BEGIN SUPPLIED DATA
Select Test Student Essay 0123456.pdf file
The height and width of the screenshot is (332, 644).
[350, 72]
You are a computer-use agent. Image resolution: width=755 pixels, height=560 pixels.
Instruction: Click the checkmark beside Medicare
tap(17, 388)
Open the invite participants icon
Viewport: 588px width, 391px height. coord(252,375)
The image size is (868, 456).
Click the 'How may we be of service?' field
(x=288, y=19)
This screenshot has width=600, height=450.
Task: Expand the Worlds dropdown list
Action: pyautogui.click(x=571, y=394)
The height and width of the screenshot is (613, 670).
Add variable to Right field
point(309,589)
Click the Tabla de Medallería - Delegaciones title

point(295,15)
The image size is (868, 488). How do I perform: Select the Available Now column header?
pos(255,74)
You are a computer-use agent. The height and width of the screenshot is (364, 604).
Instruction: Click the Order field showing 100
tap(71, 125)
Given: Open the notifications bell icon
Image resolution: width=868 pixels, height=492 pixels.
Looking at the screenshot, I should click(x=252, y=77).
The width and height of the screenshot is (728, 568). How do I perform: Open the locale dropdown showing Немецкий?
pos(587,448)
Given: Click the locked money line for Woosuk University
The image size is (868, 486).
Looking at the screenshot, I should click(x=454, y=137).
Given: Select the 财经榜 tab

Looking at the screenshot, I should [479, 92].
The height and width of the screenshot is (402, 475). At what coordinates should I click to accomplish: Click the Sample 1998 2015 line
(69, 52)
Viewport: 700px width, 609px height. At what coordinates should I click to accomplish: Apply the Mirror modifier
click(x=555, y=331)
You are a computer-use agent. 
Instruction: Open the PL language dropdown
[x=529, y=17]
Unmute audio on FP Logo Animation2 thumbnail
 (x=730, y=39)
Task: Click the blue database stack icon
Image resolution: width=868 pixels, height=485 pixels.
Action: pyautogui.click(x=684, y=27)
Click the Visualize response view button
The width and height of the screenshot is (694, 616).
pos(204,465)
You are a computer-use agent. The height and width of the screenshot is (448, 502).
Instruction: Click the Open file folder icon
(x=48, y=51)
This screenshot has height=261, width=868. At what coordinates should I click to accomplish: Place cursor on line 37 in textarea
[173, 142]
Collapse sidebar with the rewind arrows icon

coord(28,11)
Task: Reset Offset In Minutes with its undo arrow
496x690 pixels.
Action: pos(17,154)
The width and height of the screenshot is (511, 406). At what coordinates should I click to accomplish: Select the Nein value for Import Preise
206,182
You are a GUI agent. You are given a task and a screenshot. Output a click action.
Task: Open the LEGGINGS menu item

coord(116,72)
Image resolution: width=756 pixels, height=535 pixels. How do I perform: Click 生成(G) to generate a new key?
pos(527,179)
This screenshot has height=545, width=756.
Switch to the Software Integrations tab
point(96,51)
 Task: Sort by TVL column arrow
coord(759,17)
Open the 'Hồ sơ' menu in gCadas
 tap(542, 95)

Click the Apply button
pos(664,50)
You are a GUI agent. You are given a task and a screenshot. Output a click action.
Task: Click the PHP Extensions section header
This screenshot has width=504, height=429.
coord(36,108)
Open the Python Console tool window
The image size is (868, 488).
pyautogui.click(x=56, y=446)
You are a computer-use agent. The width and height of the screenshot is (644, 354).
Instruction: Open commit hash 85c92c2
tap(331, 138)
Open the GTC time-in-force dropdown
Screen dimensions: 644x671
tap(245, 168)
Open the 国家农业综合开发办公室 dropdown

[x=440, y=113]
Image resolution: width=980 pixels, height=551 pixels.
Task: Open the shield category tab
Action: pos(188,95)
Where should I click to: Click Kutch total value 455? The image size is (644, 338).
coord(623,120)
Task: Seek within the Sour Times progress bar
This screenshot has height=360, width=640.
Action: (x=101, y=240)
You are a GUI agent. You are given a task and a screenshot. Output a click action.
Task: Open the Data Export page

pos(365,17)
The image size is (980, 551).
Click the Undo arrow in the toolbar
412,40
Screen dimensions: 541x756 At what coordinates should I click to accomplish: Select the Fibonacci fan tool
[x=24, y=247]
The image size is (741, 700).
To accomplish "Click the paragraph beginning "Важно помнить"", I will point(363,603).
END SUPPLIED DATA
**TASK:**
Find each line in the records above that contains "agent", and copy it.

**EXERCISE RESPONSE:**
You are a computer-use agent. Image resolution: width=755 pixels, height=560 pixels.
You are a computer-use agent. The height and width of the screenshot is (364, 604).
You are a computer-use agent. 
You are a computer-use agent. The height and width of the screenshot is (448, 502).
You are a GUI agent. You are given a task and a screenshot. Output a click action.
You are a GUI agent. You are given a task and a screenshot. Output a click action.
You are a computer-use agent. The width and height of the screenshot is (644, 354).
You are a GUI agent. You are given a task and a screenshot. Output a click action.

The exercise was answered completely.